In conclusion, before Mr. Bryan and his colleagues may ask us to produce a better bible, let them find in the Jewish-Christian scriptures a text or a passage which will describe a more enviable state of society in any Jewish or Christian country, of the past or the present, than the picture presented by the unrivaled Pericles in his Athenian oration, beginning with the words:

"We are lovers of the beautiful, yet simple in our tastes, and we cultivate the mind without loss of manliness. Wealth we employ not for talk and ostentation, but when there is real use for it. We regard a man who takes no interest in public affairs not as a harmless but as a useless character."

Conclusion

The Book of God and the Book of Man

HE former is a miracle. The latter is the actual

THE

story of man on earth, and his achievements. God finished his book long ago. Man is still writing. There is between these two books the same difference that there is between the rock and the vine. The rock does not grow, neither can it move. Sun and shower fall upon it in vain. The vine, on the other hand, responds to the caress of the life-forces.
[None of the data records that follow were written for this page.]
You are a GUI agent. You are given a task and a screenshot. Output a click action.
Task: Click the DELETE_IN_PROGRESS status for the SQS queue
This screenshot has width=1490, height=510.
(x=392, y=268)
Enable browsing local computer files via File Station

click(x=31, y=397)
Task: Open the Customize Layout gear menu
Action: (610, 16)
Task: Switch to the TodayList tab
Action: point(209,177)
It swings with the wind, and reaches up with every growing thing, for the sunshine.

The book of God is arrested, like the rock.

The book of Man is alive and increasing, like the vine.

THE END.

There appears to be need of some bold man who specially honors plainness of speech, and will say what is best for the city and citizens, ordaining what is good for the whole state, amid the corruptions of human souls, opposing the mightiest lusts, and having no man his helper but himself, standing alone and following reason only.-Plato.